Tras aquel intercambio, tuvieron que dedicar cinco minutos a alisar las plumas arrugadas de Forrester y asegurarle que no estaban enfadados con él.
—Hay momentos en que los genios me vuelven loco —dijo Johnny Baker.
—Eso es fácil de solucionar —comentó Delanty—. Dale sólo lo que quiere. Ya ves que no se queja de mis observaciones.
—Vete a freír espárragos —dijo Baker.
Delanty le miró con fingida perplejidad.
—¿De dónde voy a sacarlos? —Se acercó a Baker—. Toma, yo apretaré los botones y tú lee las cifras.
Cuando finalizaron las observaciones de la mañana y dispusieron de unos momentos de descanso, Pieter Jakov carraspeó un poco.
—Hay algo que me intriga —les dijo—. Hace mucho tiempo que quiero preguntarlo, pero, por favor, no lo tomen en un sentido equivocado.
Johnny se dio cuenta de que Pieter había esperado a que Leonilla hubiera entrado en el Soyuz y cerrado la escotilla.
—Adelante.
La mirada de Pieter se fijó alternativamente en los dos americanos.
—Nuestros periódicos nos dicen que en América los negros están por debajo de los blancos, que los blancos dominan a los negros. Pero ustedes parecen entenderse muy bien. Lo diré sin ambages: ¿son ustedes iguales?
Rick soltó un bufido.
—Qué va. El tiene más graduación que yo.
—Pero ¿y si no fuera así? —sugirió Pieter.
La expresión de Rick habría parecido bastante seria a cualquiera que no fuera americano.
—General Baker, ¿puedo ser tu igual?
—¿En? Oh, claro, Rick, puedes ser mi igual. ¿Por qué no me lo dijiste antes?
—Bueno, ya sabes, es un tema delicado.
Por la expresión de Jakov parecía que estaba a punto de echarse a reír. Antes de que pudiera hacerlo, Johnny le preguntó:
—¿De veras le interesa una conferencia sobre relaciones raciales?
—Sí, por favor.
—¿Cómo mea Leonilla cuando vuela en caída libre?
—Humm. Ya veo…
—¿Qué es lo que ves? —preguntó Leonilla, que apareció a través de la doble escotilla.

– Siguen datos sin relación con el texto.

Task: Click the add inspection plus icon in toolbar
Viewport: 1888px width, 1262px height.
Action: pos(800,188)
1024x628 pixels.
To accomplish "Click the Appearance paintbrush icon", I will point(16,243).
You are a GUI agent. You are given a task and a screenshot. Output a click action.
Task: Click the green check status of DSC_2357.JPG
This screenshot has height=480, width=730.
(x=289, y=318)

—Es una discusión sin importancia —dijo Johnny—. No intervienen secretos de Estado.
Leonilla se sujetó a un pasamanos y observó a los tres hombres. John Baker tecleaba números en un ordenador programable manual, Pieter Jakov sonreía de oreja a oreja, observando lo que hacía su compañero con aparente admiración… pero los tres tenían la expresión irritante de quien guarda un secreto.

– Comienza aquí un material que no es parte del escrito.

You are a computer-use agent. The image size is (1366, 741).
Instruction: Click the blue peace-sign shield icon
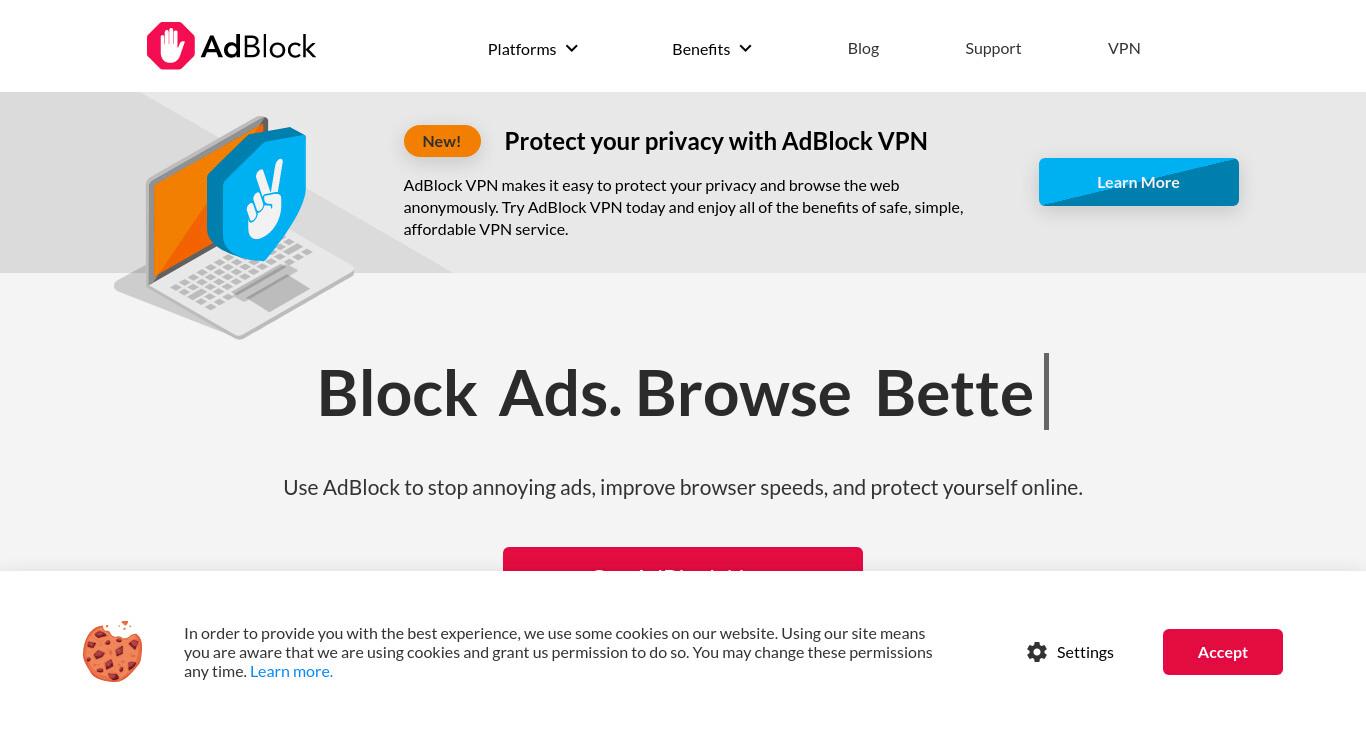[x=257, y=194]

—Desde luego tenéis muy buen equipo —dijo el cosmonauta—. Pocas cosas podemos hacer en el espacio mejor que vosotros.
Delanty parecía tener problemas respiratorios. Baker intervino con rapidez.
—Oh, este computador de bolsillo no es de la NASA. Es mío.
—Vaya. ¿Es un instrumento caro?
—Doscientos pavos —dijo Baker—. En rublos es mucho dinero, pero no tanto si lo traduces en tasa de productividad. Puede que baste con el semanal de un trabajador medio, y será menos caro para alguien que realmente tenga que utilizarlo.
—Si tuviera el dinero, ¿cuánto tardaría en conseguir uno? —preguntó Leonilla.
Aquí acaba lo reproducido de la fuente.